● Description of the task
Update the data from the line with "Click the 完整性指标 group header" to the line with "Action: 166,80" by replacing "group header" with "section header". Keep everything else the same.

● Items
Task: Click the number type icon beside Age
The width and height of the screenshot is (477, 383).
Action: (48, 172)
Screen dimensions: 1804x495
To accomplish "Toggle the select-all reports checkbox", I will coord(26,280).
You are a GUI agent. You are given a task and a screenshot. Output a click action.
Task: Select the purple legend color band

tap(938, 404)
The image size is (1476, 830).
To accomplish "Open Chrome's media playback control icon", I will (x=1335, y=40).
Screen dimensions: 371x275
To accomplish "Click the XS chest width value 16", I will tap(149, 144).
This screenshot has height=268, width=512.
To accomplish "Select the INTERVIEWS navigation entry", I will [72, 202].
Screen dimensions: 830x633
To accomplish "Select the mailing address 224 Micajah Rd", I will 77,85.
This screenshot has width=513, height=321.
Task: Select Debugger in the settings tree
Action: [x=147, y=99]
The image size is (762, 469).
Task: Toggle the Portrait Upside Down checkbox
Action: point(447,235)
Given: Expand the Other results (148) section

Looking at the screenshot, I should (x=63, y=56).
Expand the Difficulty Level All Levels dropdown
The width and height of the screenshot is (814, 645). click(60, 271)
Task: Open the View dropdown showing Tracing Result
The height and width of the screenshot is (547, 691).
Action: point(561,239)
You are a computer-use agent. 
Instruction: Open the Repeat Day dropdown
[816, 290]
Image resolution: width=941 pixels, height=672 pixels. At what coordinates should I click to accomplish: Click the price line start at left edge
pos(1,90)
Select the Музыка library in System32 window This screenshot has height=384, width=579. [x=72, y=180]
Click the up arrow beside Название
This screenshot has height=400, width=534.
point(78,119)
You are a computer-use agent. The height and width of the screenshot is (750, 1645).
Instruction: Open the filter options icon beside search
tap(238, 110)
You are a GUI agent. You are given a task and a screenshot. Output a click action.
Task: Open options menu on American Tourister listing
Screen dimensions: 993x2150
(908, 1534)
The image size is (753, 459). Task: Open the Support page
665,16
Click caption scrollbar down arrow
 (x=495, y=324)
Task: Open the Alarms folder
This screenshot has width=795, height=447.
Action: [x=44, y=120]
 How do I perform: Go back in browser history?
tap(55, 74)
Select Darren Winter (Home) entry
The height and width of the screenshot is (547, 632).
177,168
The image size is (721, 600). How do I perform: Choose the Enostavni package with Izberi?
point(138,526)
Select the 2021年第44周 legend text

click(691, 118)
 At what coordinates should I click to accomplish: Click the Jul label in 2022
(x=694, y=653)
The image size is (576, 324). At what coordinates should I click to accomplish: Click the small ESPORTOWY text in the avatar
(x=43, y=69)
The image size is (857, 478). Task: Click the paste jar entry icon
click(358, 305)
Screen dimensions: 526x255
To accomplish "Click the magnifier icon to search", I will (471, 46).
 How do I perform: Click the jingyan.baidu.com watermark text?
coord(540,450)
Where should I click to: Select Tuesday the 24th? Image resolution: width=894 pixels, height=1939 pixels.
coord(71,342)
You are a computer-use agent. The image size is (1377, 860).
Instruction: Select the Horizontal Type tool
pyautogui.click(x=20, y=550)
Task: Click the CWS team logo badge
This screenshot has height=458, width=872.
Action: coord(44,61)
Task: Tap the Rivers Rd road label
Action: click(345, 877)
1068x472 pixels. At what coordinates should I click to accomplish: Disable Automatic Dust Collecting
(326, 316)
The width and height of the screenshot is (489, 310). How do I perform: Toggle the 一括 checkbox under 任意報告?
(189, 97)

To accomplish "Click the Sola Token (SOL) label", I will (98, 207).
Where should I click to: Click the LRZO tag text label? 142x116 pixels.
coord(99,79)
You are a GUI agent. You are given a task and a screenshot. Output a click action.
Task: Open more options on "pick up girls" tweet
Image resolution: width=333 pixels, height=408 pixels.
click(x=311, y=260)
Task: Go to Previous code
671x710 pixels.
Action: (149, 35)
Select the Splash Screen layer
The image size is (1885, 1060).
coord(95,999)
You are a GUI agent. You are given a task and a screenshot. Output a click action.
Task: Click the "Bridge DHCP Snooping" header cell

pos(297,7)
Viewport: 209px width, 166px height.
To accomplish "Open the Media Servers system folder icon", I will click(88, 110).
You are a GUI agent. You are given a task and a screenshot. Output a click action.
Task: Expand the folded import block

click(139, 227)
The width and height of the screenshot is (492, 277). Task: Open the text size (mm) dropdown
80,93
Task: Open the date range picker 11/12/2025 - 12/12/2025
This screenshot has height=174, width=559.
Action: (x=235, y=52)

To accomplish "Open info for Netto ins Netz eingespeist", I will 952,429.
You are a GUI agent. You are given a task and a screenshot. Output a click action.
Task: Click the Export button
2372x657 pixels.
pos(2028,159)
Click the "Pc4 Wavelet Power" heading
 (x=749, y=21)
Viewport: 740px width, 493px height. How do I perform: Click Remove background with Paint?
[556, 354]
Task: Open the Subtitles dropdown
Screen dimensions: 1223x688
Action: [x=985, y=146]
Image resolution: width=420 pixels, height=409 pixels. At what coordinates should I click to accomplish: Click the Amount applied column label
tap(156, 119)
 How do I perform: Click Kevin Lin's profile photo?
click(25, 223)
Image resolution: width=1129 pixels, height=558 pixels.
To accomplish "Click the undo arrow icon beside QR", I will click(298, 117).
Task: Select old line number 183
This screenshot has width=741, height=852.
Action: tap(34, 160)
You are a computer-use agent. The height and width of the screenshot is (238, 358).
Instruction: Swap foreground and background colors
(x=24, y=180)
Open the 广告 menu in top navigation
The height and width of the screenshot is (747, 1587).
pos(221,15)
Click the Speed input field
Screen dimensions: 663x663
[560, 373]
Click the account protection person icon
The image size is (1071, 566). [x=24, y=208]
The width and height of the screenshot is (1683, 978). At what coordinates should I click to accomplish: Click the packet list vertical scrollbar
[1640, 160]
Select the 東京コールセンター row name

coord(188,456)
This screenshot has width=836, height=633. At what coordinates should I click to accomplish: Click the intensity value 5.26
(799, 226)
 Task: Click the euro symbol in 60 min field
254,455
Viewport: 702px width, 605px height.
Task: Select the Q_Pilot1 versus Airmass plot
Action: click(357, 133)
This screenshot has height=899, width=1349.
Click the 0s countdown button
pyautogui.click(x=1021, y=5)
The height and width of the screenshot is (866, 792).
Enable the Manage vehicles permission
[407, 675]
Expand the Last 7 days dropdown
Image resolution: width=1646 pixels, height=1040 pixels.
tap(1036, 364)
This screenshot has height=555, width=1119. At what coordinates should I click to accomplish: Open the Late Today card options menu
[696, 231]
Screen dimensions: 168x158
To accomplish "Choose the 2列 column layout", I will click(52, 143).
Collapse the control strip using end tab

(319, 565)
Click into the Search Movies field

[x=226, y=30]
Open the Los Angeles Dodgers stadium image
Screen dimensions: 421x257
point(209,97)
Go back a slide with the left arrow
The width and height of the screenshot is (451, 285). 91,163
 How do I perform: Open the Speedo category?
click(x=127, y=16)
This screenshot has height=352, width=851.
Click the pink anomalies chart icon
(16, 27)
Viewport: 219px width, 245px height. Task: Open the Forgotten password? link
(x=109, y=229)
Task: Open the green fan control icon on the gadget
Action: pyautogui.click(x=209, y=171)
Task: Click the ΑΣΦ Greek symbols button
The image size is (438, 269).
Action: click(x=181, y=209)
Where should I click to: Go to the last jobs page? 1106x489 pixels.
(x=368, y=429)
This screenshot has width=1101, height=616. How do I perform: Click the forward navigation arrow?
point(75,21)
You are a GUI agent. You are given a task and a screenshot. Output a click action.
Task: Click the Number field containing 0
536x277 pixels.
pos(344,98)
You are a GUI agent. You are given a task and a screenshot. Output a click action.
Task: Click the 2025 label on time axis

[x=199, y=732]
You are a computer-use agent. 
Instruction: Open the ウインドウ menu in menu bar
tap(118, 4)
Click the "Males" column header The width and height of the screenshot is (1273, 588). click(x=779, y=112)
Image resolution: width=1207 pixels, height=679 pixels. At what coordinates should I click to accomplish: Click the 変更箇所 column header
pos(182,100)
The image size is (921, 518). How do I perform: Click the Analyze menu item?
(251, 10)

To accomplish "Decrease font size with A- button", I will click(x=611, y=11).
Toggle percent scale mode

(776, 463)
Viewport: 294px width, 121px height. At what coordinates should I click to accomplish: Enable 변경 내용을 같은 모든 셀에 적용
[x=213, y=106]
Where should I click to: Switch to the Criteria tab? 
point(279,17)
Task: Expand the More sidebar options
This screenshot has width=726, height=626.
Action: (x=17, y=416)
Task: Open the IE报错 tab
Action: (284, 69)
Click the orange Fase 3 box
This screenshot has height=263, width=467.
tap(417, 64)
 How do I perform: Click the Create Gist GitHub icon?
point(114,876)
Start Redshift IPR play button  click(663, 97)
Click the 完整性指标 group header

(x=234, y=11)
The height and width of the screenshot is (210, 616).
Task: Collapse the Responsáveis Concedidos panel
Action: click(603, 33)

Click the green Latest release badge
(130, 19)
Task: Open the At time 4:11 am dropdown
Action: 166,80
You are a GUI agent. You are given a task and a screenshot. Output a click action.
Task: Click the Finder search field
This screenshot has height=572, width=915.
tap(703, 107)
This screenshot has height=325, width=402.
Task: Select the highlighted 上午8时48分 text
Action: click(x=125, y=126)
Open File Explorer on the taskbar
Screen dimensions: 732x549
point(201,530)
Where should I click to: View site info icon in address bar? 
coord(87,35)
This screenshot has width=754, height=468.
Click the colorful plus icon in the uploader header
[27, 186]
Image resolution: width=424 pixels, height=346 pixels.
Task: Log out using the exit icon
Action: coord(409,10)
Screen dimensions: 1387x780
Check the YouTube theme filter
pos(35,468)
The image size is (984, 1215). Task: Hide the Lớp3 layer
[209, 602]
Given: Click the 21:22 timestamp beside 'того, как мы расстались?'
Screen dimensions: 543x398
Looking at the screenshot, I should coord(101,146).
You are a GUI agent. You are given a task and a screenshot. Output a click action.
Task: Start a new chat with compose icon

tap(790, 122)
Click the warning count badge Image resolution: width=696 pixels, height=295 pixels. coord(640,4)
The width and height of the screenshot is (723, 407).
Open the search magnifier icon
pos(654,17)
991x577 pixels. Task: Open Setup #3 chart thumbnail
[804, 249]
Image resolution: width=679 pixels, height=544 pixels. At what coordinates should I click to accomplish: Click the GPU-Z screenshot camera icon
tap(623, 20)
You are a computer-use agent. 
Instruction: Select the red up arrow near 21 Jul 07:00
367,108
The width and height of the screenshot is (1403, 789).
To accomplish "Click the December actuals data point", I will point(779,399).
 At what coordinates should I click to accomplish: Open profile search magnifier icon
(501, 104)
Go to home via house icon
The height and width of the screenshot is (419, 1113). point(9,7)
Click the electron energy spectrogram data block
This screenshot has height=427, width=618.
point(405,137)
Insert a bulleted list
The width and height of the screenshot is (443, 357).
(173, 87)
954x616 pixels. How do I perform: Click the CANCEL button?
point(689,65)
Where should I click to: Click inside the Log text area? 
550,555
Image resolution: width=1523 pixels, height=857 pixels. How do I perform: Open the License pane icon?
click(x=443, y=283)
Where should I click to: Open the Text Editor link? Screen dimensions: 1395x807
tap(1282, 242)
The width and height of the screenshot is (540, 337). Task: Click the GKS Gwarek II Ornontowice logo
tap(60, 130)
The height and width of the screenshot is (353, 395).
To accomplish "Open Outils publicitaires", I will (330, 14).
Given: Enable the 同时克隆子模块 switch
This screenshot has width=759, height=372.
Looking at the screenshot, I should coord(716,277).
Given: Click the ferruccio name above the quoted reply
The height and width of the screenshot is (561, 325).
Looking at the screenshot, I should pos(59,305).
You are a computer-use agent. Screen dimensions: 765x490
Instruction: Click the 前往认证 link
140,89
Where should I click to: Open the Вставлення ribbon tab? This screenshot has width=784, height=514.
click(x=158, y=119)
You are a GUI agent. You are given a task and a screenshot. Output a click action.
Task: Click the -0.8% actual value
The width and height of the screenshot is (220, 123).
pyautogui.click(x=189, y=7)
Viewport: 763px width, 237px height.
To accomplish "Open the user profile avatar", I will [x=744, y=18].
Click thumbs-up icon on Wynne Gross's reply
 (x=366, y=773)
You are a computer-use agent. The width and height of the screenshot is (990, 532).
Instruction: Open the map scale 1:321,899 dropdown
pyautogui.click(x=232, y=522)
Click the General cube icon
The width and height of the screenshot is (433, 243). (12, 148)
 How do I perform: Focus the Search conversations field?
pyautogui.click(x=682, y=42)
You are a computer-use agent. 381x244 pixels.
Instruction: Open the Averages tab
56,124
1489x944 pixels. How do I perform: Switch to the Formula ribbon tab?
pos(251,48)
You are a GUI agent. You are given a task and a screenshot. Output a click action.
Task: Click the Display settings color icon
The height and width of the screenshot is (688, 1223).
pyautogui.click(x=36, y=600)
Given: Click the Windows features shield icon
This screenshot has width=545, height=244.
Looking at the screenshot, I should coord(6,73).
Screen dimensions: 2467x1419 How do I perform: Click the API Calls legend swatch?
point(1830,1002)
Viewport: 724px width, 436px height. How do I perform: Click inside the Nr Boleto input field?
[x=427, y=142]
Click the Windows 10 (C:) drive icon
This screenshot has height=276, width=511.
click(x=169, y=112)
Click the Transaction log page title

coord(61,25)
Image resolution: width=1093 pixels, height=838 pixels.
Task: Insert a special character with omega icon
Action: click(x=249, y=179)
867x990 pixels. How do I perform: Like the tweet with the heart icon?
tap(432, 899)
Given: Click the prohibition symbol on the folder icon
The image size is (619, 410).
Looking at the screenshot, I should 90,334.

● Result of the exercise
Click the 完整性指标 section header

(x=234, y=11)
The height and width of the screenshot is (210, 616).
Task: Collapse the Responsáveis Concedidos panel
Action: click(603, 33)

Click the green Latest release badge
(130, 19)
Task: Open the At time 4:11 am dropdown
Action: 166,80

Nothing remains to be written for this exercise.